Week 49: Oops (Transcription errors)

 There are a lot of mistakes to be made (and hopefully corrected) in genealogy research!  Now, I am not being a very careful researcher, at least in the sense that I am not usually citing the records that give me the data, but I do generally notice if other people's trees have someone getting married at age 5 or having children before they themselves were born.  That often sends me off on a trail of documents, at which point I find myself being grateful for the careful record keeping of groups like the Dutch Reform Church or even the Quakers.  Civil records have also been very helpful too of course, but it is there that I find the most transcription errors.  Herewith, some examples:

The first one I found was an individual whose name was transcribed (by whom, I am not sure) from the 1910 census entry as "Jane Kettion."  I could find absolutely no one who matched that name and no reason for her to exist either as she was described as a very young daughter of my great-grandmother who at that point had a large family and a husband whose surname was definitely not Kettion.  I finally clicked on the actual census form to see if there was any other information about poor Jane.  I could have saved myself a lot of time if I had just started there because looking at the handwritten form I realized that this was actually Ione Kettion.  There was still some mystery about why she was living in this household on the census date, and where the Kettion name came from,  but Ione was someone I knew about.  She was my father's half sister,  his mother's child by a previous relationship.  Further poking around led me to my grandmother's first husband, Charles Keaton, who was clearly the father of Ione.  Also in that 1910 census Charles claimed to be a widower, even though he must have been all too aware that his wife (ex-wife? did they ever divorce?) was alive and well.  So, not only transcription errors, but also outright lying and Very Bad Spelling.

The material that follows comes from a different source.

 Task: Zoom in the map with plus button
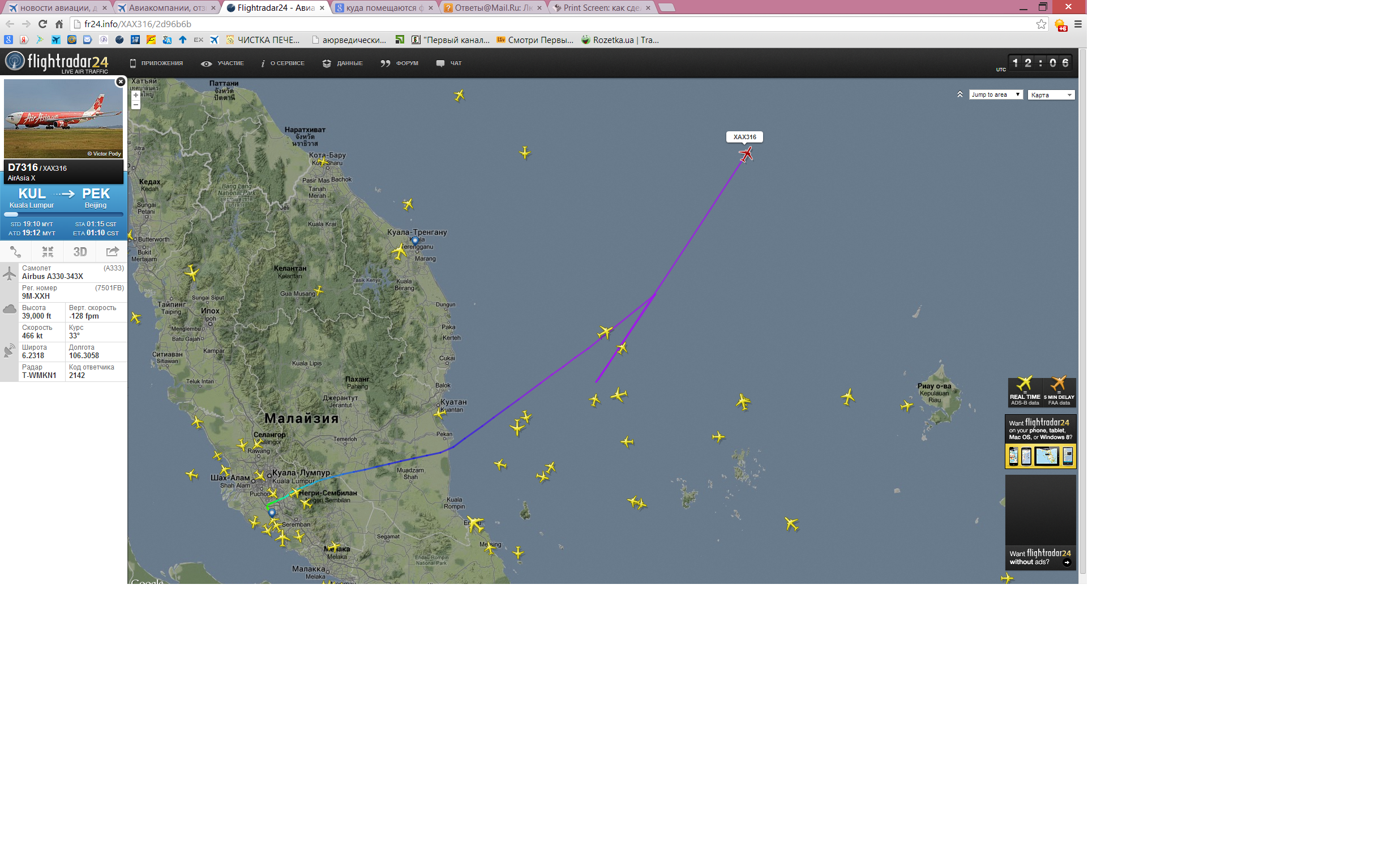pos(136,95)
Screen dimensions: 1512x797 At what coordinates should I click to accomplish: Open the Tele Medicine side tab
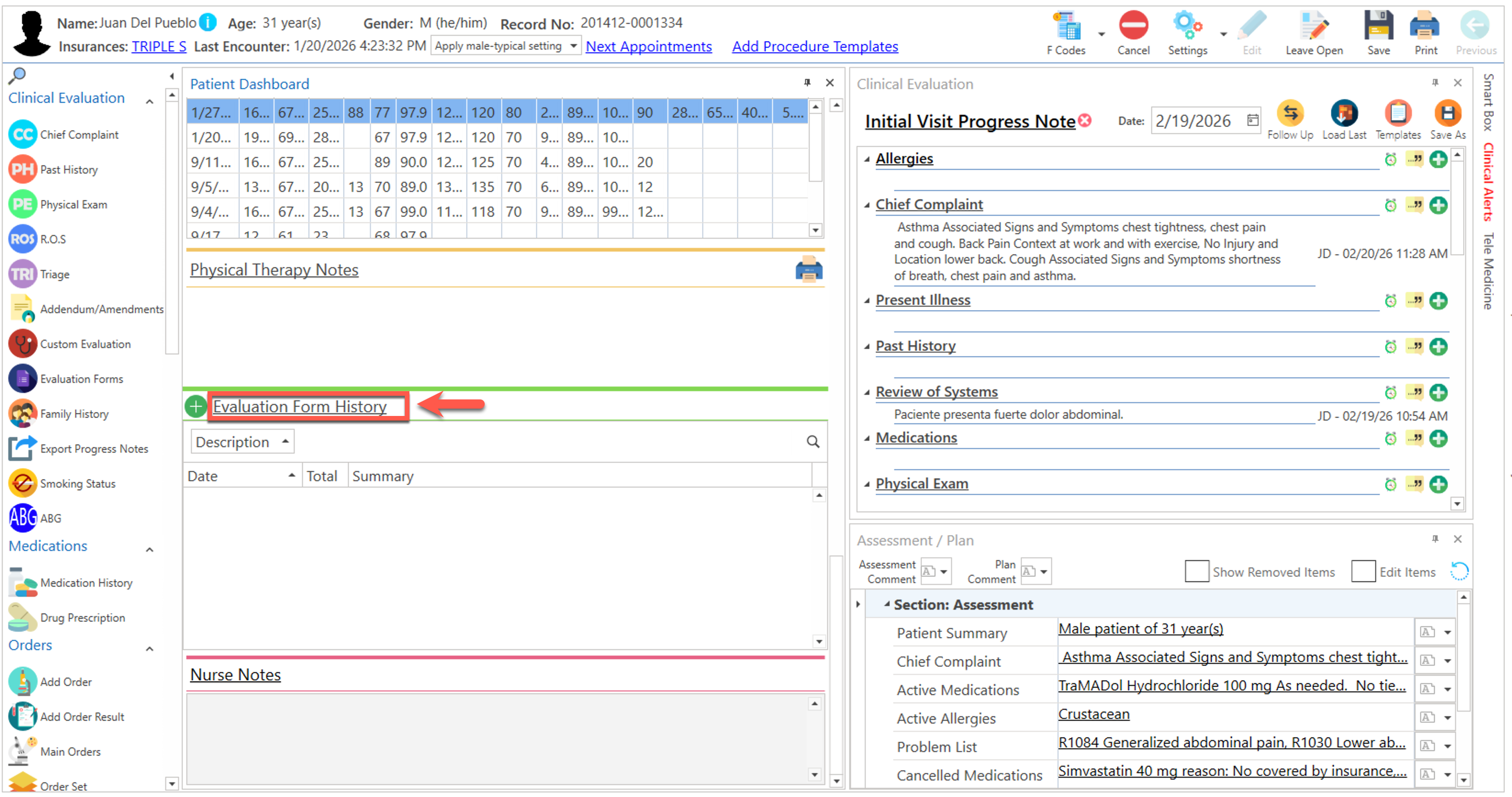coord(1488,271)
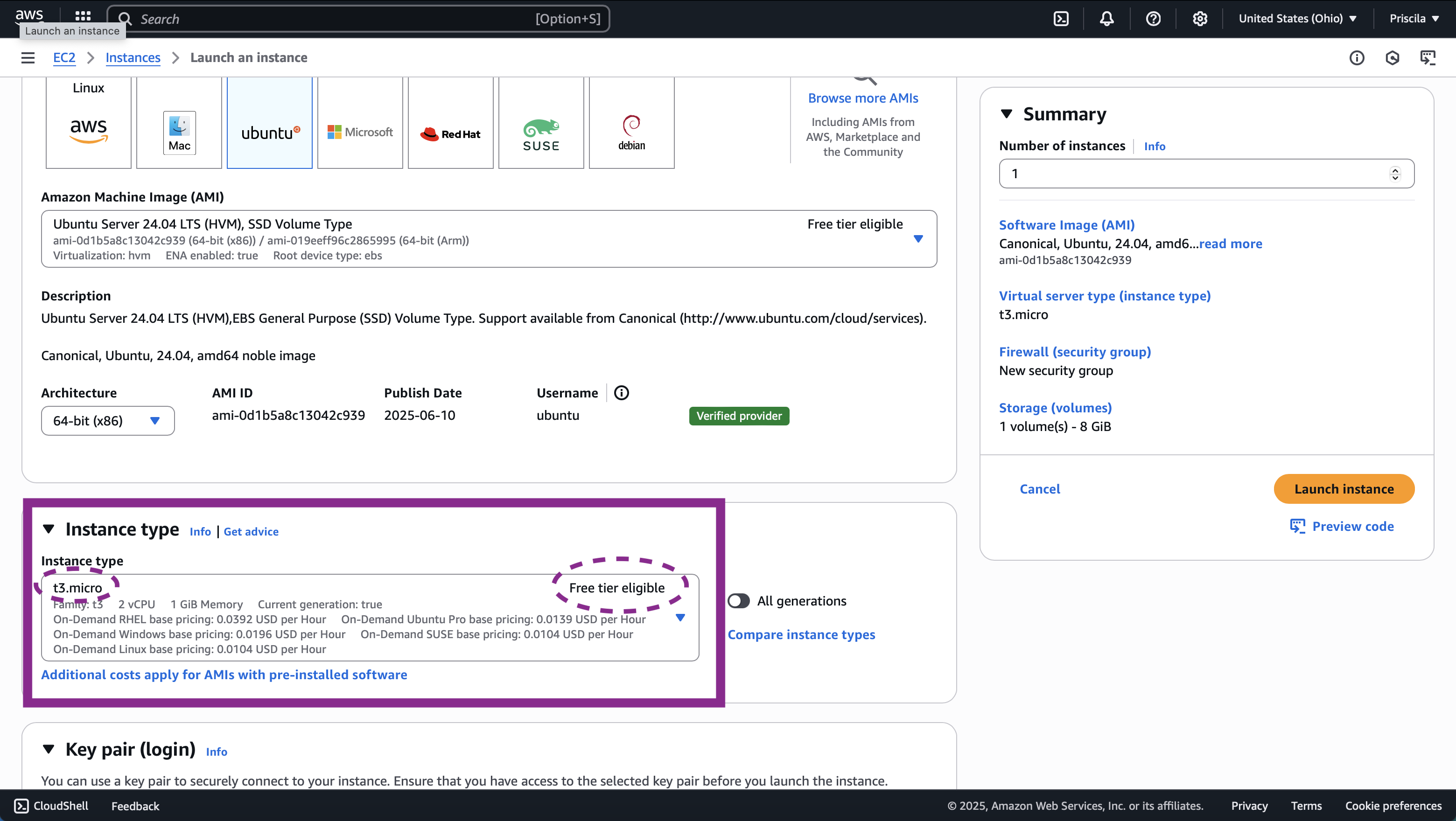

And, just today, I found a great-great aunt whose name wavered between Lula Case (correct) to Lulu Carl, renaming her parents as Carls too.  I looked at that document online as well, a marriage certificate, and I can see why someone might think that Case was Carl but it's very inconvenient when you are looking for people!

As my own first name is Lee, I am sure that my descendants are going to curse the careless transcribers who are going to think that I'm Lu. I've done my best to keep it straight but I think it might be hopeless.